Kampung Bustaman: Antara Tradisi Gebyuran dan Konflik Ruang Publik

jateng.jpnn.com, SEMARANG - Kampung Bustaman dikenal sebagai salah satu kawasan bersejarah di Kota Semarang yang memiliki budaya khas serta tradisi turun-temurun. Salah satu acara tahunan yang paling dinantikan adalah Gebyuran Bustaman, sebuah ritual khas yang menjadi simbol pembersihan diri menjelang Idulfitri.
Namun, di tengah persiapan menuju perayaan ini, masyarakat Kampung Bustaman dihadapkan pada tantangan besar, yakni kehilangan ruang publik.

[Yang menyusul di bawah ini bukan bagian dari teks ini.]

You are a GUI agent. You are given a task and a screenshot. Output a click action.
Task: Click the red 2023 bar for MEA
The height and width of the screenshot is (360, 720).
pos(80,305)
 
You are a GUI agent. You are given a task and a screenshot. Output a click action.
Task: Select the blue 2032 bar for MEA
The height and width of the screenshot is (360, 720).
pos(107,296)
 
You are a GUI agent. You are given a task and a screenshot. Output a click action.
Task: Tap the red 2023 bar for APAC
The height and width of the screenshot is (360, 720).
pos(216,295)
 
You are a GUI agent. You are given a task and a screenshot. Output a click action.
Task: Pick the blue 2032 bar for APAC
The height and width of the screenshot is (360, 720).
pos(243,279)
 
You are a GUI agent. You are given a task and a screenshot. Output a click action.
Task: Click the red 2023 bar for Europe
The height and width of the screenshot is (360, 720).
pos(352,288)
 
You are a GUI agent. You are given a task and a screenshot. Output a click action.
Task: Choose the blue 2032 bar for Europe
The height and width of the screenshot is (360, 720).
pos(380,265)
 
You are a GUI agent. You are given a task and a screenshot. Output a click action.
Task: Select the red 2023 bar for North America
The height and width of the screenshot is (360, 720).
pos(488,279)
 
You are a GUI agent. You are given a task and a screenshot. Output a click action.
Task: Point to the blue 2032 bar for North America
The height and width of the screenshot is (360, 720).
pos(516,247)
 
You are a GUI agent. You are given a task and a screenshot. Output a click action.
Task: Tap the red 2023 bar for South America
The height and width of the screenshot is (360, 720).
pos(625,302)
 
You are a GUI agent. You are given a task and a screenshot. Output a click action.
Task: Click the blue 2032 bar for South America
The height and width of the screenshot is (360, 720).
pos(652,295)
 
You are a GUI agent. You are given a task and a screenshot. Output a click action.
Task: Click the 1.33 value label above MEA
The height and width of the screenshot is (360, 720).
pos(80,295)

Biasanya, warga memanfaatkan bekas rumah pemotongan Hhewan (RPH) sebagai lokasi utama kegiatan sosial, budaya, dan perayaan tradisional mereka. Namun, belakangan ini RPH ditutup secara mendadak setelah terjadi renovasi yang tidak terselesaikan. Keputusan ini menimbulkan ketegangan antara warga dan pihak pemilik lahan, yakni PT Bhumi Pandanaran Sejahtera (BPS).
Penutupan RPH bukan tanpa alasan. Awalnya, bangunan tersebut mengalami renovasi karena kayu-kayu penyangga mulai lapuk. Namun, di tengah proses perbaikan, renovasi terhenti tanpa ada kejelasan. Kayu-kayu bekas yang dibiarkan begitu saja oleh pihak terkait akhirnya dianggap sudah tidak digunakan lagi oleh warga. Melihat hal tersebut, beberapa warga tanpa sepengetahuan pemilik lahan menjual kayu-kayu tersebut.
Hal ini menjadi titik awal konflik. Pihak PT Bhumi Pandanaran Sejahtera (BPS) yang merasa dirugikan oleh tindakan tersebut kemudian mengambil langkah drastis, menutup RPH dan memasang spanduk larangan. Tindakan ini menimbulkan kemarahan dan kekecewaan warga, yang merasa bahwa ruang publik mereka dirampas begitu saja.
Menurut Alyanisa dari perwakilan Pekakota Institute dan Hysteria, kepemilikan lahan RPH memang sudah lama menjadi perdebatan.
"Tanah itu awalnya milik warga Bustaman, lalu dijual kepada pihak BPS pada tahun 90-an. Namun, hingga sekarang tidak ada bukti pembelian yang jelas," ujar Alyanisa, melalui keterangan resmi yang diterima JPNN, Jumat (21/3).
Masalah makin pelik karena bukti sah terkait dengan transaksi lahan oleh PT Bhumi Pandanaran Sejahtera masih simpang siur. Sebagian warga percaya bahwa lahan tersebut seharusnya tetap menjadi hak masyarakat, bukan perusahaan.
Kampung Bustaman dikenal sebagai salah satu kawasan bersejarah di Kota Semarang yang memiliki budaya khas serta tradisi turun-temurun.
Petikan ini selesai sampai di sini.